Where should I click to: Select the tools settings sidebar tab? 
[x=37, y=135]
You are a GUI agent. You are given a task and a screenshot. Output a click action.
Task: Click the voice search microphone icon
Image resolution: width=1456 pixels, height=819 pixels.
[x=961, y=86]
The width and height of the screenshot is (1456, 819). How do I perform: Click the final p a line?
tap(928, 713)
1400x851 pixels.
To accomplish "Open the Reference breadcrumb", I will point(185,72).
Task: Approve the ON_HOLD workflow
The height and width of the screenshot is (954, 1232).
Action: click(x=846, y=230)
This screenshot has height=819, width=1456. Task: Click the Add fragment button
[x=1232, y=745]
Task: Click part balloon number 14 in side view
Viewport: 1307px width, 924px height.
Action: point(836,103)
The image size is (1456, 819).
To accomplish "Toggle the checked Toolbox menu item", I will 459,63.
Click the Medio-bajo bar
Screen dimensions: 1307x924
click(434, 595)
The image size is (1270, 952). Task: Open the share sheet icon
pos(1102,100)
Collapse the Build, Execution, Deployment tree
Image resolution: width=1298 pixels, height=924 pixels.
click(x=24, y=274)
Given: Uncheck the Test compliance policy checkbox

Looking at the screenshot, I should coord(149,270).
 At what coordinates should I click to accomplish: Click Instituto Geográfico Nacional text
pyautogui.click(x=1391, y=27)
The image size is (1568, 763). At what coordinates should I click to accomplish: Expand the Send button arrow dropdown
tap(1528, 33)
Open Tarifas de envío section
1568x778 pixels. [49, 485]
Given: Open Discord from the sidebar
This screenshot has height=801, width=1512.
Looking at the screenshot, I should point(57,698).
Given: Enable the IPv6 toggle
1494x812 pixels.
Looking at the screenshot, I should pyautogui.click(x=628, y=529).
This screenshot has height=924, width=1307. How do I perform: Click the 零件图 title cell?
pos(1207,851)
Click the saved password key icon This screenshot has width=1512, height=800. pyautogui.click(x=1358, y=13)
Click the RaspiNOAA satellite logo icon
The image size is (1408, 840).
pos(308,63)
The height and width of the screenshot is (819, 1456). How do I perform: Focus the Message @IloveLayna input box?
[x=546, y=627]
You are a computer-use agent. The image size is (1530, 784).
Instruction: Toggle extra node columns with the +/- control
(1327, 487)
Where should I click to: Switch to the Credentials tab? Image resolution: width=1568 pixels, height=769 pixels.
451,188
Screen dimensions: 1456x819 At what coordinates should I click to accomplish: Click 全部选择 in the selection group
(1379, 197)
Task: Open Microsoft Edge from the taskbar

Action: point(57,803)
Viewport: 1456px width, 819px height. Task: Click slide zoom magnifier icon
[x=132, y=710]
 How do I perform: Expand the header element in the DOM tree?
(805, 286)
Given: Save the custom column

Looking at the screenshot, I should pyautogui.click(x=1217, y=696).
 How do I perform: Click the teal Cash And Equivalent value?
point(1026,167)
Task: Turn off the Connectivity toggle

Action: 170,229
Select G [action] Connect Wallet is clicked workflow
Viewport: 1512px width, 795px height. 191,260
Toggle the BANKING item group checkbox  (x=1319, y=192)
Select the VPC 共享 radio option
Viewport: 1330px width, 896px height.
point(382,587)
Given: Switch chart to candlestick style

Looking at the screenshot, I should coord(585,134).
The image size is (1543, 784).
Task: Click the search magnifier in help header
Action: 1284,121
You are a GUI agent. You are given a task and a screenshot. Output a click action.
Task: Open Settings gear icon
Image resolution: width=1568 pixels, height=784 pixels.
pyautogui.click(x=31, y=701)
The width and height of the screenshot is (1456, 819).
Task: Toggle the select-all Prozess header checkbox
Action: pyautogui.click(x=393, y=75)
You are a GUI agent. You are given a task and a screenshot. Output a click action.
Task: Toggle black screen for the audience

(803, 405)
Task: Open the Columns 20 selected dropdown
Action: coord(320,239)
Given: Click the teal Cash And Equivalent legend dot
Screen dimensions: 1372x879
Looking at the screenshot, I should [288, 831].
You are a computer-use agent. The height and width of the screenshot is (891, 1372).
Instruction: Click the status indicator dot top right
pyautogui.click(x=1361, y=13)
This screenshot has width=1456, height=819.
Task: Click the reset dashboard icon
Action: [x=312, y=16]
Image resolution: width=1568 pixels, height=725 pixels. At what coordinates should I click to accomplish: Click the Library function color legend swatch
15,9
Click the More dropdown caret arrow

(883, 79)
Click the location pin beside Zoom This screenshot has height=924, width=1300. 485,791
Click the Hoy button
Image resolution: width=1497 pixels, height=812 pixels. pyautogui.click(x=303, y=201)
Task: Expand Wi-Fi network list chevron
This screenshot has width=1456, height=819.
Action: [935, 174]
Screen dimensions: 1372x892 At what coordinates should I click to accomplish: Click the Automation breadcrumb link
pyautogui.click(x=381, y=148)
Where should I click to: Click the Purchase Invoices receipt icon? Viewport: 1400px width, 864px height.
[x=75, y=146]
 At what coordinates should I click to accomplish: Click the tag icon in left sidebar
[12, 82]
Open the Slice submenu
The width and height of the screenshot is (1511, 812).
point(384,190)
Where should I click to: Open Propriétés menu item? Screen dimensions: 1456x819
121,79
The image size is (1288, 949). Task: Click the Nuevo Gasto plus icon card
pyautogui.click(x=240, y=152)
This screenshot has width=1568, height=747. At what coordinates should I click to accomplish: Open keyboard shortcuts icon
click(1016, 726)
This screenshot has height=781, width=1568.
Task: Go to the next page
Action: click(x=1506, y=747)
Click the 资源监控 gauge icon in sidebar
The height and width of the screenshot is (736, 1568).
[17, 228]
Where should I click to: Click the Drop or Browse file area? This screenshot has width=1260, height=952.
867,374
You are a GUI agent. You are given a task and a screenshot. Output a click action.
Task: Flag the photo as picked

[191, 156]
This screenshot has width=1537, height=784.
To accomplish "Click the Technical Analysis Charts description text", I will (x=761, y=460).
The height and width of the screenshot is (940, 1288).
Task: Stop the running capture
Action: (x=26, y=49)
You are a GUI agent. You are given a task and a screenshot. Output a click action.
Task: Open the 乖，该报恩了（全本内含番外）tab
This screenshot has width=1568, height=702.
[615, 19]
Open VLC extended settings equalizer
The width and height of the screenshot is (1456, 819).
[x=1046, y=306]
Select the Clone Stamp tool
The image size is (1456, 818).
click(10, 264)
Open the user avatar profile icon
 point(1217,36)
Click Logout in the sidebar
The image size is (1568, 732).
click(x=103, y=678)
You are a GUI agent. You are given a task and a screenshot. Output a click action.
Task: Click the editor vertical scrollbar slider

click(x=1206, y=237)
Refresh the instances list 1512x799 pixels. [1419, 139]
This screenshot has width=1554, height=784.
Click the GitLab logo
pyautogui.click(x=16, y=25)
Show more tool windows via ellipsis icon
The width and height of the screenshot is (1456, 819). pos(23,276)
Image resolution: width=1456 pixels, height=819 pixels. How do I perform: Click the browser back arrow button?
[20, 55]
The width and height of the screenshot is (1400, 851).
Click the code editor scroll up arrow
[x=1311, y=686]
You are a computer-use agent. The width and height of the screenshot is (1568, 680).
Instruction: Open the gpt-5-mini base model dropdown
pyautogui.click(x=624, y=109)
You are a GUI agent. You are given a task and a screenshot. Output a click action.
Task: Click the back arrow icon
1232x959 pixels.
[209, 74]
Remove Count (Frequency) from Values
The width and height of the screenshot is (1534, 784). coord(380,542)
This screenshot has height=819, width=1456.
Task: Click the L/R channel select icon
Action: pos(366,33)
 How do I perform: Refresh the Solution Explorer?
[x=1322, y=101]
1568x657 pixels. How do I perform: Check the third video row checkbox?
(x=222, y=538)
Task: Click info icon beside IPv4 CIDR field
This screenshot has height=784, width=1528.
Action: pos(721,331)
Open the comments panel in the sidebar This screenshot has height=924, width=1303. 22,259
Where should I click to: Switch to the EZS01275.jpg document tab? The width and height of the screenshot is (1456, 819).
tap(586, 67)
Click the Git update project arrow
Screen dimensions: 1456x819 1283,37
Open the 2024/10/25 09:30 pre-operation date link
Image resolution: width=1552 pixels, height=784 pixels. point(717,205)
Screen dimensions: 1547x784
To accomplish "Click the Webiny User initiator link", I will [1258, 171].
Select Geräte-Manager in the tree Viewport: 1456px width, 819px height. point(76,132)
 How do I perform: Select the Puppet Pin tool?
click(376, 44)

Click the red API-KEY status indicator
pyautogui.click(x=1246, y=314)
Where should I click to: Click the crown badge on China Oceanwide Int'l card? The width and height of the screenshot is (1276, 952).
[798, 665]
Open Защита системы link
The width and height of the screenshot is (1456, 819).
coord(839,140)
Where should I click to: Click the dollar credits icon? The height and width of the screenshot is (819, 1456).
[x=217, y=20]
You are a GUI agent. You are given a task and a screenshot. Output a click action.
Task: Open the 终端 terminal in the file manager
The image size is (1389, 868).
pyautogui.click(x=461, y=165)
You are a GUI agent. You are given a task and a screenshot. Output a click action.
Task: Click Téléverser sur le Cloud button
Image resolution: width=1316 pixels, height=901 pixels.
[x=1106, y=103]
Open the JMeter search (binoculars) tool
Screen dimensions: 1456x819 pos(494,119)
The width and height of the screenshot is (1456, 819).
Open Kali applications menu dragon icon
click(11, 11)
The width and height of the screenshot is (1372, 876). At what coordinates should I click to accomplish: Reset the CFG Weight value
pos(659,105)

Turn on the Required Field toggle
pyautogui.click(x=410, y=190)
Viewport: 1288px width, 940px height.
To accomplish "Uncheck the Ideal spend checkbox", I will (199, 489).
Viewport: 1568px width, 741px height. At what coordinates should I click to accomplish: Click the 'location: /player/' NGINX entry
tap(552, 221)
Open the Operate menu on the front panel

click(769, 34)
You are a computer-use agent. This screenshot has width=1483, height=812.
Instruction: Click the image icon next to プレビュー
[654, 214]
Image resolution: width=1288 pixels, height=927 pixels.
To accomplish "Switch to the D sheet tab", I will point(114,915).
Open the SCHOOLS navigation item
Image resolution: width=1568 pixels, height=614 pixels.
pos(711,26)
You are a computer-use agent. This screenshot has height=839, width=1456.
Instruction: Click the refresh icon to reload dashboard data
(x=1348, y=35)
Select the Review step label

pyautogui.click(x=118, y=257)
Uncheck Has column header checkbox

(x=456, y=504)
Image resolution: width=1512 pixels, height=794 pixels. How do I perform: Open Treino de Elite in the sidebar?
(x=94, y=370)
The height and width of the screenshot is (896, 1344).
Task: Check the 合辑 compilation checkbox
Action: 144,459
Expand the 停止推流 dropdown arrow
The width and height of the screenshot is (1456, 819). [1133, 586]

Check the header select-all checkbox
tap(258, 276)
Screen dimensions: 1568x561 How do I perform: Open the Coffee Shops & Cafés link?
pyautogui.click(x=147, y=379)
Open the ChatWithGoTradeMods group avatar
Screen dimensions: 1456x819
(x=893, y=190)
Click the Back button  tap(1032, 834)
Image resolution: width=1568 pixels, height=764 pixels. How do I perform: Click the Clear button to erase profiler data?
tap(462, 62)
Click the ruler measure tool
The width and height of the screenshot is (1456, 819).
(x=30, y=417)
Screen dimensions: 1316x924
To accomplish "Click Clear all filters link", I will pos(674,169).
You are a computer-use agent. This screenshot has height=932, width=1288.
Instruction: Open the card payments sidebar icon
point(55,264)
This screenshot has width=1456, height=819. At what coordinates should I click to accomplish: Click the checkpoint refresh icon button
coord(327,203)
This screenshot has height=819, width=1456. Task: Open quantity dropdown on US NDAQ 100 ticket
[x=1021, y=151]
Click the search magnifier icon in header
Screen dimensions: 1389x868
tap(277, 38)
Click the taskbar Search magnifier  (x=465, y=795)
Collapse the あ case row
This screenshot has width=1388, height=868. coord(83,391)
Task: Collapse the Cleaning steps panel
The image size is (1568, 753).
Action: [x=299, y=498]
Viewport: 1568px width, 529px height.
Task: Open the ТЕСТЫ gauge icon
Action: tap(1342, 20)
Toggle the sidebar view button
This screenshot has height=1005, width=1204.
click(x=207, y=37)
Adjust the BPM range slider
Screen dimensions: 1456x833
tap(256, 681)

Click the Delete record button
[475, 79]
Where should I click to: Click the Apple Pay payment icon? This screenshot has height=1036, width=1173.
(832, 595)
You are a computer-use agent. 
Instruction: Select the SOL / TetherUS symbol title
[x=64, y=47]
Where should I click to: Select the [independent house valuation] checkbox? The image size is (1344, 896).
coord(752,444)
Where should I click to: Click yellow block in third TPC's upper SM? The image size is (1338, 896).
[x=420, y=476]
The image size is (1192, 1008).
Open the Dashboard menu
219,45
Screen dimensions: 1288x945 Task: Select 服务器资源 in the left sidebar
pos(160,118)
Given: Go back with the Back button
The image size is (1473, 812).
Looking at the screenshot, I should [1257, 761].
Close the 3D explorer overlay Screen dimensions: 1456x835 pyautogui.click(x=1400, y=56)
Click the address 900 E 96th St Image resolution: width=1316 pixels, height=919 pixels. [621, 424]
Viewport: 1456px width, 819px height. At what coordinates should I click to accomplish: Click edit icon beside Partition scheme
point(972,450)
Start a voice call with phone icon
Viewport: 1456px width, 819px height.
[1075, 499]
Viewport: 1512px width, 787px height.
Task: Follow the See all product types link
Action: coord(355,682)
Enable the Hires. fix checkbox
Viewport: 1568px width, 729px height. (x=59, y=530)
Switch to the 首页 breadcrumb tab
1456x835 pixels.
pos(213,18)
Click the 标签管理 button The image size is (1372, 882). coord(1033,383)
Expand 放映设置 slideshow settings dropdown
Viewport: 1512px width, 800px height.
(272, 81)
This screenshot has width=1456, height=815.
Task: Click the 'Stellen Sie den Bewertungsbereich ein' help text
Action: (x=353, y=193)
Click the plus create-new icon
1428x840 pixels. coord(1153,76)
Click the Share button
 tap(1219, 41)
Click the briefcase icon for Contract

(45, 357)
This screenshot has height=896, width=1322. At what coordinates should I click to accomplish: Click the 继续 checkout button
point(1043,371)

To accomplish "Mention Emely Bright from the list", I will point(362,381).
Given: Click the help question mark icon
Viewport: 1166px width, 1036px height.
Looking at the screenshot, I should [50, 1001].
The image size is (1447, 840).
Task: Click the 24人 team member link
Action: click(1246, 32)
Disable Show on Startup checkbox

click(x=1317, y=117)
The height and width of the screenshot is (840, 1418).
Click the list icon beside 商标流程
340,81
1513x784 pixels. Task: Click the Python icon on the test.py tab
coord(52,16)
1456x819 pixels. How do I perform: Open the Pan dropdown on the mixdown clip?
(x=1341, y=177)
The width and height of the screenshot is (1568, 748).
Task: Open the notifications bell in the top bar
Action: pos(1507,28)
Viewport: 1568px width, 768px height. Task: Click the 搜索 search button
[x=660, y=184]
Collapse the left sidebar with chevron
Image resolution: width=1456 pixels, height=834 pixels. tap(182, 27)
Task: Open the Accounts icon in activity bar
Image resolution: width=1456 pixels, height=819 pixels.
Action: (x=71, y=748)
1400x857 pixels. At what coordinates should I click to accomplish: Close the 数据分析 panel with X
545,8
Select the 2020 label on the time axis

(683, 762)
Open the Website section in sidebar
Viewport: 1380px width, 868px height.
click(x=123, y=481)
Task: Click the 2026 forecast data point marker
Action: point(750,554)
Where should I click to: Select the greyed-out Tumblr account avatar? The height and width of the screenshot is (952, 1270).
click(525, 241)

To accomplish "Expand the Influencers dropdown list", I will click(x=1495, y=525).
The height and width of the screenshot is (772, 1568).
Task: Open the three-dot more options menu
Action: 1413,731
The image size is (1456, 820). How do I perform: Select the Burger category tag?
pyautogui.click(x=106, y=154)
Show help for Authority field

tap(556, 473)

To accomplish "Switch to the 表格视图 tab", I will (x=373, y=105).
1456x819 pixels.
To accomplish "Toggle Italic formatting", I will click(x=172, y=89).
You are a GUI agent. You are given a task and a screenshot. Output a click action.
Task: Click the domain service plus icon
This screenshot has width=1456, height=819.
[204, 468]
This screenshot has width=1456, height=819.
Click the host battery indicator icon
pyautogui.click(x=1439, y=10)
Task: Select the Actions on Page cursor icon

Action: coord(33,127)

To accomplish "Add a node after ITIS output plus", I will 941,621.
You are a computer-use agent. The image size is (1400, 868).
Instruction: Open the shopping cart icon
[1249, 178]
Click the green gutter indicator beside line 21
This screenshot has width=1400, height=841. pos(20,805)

......

- _WHAT IS REQUIRED_: One stretch of the lines above is wanted, from the line that contains "Where should I click to: Click the Purchase" through the line that contains "Open the Slice submenu". Output it exactly.

- _TASK OUTPUT_:
Where should I click to: Click the Purchase Invoices receipt icon? Viewport: 1400px width, 864px height.
[x=75, y=146]
 At what coordinates should I click to accomplish: Click the tag icon in left sidebar
[12, 82]
Open the Slice submenu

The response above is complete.